# Introduction to Data
The dataset, which was scraped from Weather Underground's hurricane archives, provides detailed information on all 175 Atlantic storms between 2010 to date (2020). (Weather Underground). In fact, the website has severe weather data that goes back to 1851 and spans multiple basins such as Pacific Ocean and Indian Ocean. However, we decided to focus on the Atlantic Ocean basin between 2010 and 2020. We derived a new dataset from the initial dataset scrapped from Weather Underground hurricane archives. The initial attributes are: date, time, lat(titude), lon(gitude), wind (mph), pressure(mb), storm type, sates (start date - end date), and maximum strength. The final dataset contains some extra attributes that were derived from the initial ones.

# Data Description
#### Shape of Dataset: 26 attributes and 10448 tuples
#### Attributes Description
- NameYear: The name and year of storm. It acts as the identifier of the storm since two storms from the same year cannot share the same name. Storms may share the same if they happened in different years though. 
- Time: Timestamp in UNIX time calculated using the date and time of the initial dataset.
- Lon, Lat: Current location of storm.
- Wind (mph): Current wind in mph.
- Pressure: Current pressure of the storm in mb.
- Durationdays: Duration of the storm in days. It was calculated from the initial dataset's dates.
- Season: Summer, Autumn, Winter or Spring.
- Storm Type: Type/Category of storm.
- MaxStrength: Maximum type/category the storm has reached over its course.
- StartTime, StartLat, StartLon, StartWind, StartPressure, StartStormType: time, location, wind, pressure and storm type at which storm started.
- EndTime	EndLat	EndLon	EndWind	EndPressure	EndStormType: time, location, wind, pressure and storm type at which storm ended.
- MinWind, MaxWind: Minimum and minimum wind of the storm over its course.
- MinPressure	MaxPressure: Minimum and minimum pressure of the storm over its course.

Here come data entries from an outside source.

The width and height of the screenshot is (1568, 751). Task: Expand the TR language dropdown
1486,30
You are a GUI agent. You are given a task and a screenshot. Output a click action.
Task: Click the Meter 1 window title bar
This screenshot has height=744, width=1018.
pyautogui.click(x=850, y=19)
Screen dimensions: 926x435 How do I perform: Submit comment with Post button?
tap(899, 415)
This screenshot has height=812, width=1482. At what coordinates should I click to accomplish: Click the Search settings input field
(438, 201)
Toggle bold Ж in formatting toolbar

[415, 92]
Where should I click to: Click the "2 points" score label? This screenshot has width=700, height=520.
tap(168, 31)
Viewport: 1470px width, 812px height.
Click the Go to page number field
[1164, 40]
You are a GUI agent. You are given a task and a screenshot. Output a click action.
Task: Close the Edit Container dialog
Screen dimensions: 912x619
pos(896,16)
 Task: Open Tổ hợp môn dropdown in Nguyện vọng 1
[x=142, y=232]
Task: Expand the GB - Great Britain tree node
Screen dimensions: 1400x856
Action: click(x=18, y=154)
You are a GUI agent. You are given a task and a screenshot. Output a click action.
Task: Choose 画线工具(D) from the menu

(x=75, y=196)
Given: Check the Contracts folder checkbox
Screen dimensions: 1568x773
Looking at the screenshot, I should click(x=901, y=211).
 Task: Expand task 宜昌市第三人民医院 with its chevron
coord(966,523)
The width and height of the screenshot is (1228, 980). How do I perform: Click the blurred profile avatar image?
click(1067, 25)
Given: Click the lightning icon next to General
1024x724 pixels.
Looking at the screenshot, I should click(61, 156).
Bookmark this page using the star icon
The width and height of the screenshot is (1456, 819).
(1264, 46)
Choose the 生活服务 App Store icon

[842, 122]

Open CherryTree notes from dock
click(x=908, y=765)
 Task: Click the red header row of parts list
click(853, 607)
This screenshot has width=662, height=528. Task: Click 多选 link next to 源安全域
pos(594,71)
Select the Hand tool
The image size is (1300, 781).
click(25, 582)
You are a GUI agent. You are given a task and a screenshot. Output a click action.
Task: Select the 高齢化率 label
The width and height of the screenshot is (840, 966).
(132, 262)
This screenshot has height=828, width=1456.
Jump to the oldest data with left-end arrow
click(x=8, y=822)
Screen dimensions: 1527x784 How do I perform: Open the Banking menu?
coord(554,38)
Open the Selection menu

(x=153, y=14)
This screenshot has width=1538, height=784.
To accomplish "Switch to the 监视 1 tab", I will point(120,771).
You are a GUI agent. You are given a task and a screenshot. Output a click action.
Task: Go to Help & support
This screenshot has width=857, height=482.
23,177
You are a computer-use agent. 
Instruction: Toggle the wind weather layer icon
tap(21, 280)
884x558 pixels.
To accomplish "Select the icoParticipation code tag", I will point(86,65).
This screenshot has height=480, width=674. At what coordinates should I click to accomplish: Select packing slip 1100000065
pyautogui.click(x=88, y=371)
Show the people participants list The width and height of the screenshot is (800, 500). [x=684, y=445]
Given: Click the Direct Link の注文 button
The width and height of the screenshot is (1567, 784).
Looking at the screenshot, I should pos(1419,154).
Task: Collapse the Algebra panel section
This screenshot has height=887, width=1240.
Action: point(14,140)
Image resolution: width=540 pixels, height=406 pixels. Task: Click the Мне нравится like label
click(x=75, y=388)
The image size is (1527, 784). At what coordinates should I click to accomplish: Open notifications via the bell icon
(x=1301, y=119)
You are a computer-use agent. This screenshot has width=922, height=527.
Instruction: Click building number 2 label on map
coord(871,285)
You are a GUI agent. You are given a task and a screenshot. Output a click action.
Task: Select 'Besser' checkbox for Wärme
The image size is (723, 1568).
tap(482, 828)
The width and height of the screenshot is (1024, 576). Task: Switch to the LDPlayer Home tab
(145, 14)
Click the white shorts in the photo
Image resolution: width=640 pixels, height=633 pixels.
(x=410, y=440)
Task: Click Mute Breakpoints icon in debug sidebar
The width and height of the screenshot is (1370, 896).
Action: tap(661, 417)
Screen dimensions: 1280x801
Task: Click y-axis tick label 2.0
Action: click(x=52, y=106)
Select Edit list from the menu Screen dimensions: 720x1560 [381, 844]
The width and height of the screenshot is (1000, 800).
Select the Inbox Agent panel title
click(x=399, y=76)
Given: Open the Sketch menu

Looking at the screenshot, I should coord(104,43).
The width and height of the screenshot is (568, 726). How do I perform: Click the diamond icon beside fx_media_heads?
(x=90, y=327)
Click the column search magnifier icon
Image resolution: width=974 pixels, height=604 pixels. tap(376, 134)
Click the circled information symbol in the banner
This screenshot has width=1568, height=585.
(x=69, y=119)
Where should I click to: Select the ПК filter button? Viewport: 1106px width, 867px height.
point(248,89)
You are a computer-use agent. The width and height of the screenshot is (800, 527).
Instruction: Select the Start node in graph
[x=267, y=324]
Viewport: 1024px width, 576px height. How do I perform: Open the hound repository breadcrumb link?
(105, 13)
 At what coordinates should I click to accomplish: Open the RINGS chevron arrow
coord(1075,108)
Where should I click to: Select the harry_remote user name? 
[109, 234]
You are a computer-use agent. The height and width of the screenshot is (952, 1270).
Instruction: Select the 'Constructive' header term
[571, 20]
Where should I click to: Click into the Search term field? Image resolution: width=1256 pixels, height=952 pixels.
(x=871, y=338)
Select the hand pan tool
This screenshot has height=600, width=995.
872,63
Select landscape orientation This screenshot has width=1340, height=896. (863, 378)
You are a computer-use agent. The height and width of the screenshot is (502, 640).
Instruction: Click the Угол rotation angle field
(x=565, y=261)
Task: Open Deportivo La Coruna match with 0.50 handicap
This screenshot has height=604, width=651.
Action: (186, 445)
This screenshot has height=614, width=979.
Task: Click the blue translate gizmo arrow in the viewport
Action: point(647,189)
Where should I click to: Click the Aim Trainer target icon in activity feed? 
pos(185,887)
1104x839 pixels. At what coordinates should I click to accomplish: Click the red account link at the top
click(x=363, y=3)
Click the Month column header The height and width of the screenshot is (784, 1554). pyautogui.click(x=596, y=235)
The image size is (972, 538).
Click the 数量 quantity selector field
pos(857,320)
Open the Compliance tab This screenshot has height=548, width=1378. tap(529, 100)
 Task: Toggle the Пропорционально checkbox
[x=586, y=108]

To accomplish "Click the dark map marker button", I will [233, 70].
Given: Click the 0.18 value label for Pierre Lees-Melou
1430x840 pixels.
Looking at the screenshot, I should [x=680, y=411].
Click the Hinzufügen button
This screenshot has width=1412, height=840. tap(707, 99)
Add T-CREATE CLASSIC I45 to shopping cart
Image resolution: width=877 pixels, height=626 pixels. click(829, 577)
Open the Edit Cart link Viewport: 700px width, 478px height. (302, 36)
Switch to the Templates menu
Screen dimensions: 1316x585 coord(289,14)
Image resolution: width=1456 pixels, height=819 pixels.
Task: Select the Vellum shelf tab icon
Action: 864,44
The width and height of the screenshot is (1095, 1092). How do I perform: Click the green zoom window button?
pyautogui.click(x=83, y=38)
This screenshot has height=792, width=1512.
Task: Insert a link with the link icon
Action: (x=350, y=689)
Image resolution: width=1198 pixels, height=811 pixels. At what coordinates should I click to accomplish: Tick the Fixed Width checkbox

The dataset is relatively clean with very few NA values (only 23 NA values for StormType and 83 for EndStormType).

# References

Weather Underground. (n.d.). Hurricane and Tropical Cyclones. Retrieved July 17, 2020, from https://www.wunderground.com/hurricane/archive <br>
Stages of Development from disturbance to hurricane. (n.d.). Retrieved July 18, 2020, from http://ww2010.atmos.uiuc.edu/(Gh)/guides/mtr/hurr/stages.rxml

# Appendices

## Generating Extra Columns

In [1]:
import pandas as pd

In [2]:
df=pd.read_csv('Storm_2010_2020.csv')
df.head()

Unnamed: 0,NameYear,Time,Lat,Lon,Wind,Pressure,DurationDays,Season,StormType,MaxStrength
0,Alex_2010,1277402400,15.9,-82.0,29,1007,9,Summer,Tropical Low,Hurricane
1,Alex_2010,1277413200,15.95,-82.04,29,1006,9,Summer,Tropical Low,Hurricane
2,Alex_2010,1277424000,16.0,-82.1,29,1006,9,Summer,Tropical Low,Hurricane
3,Alex_2010,1277434800,16.05,-82.193,29,1006,9,Summer,Tropical Low,Hurricane
4,Alex_2010,1277445600,16.1,-82.3,29,1006,9,Summer,Tropical Low,Hurricane


#### Getting the start time and end time of each storm

In [3]:
df_time=df[['NameYear','Time']]                                       #extracting the columns Time and NameYear
df_time_start=df_time.groupby(['NameYear']).min()                     #getting the minimum time of each storm
df_time_start.rename(columns={'Time':'StartTime'},inplace=True)       #renaming the column Time to StartTime
df_time_end=df_time.groupby(['NameYear']).max()                      #getting the maximum time of each storm
df_time_end.rename(columns={'Time':'EndTime'},inplace=True)          #renaming the column Time to EndTime

#### Getting the inital longitude, lattitude, wind, pressure, and storm type of each storm

In [4]:
InitialStorm=pd.merge(df_time_start, df, left_on=['NameYear','StartTime'], right_on=['NameYear','Time'])
InitialStorm.rename(columns={'Lon':'StartLon', 'Lat':'StartLat', 'Wind':'StartWind', 'Pressure':'StartPressure',
                             'StormType':'StartStormType'},inplace=True)  #renaming the columns
InitialStorm.drop(['Time','DurationDays','Season','MaxStrength'], axis=1, inplace=True)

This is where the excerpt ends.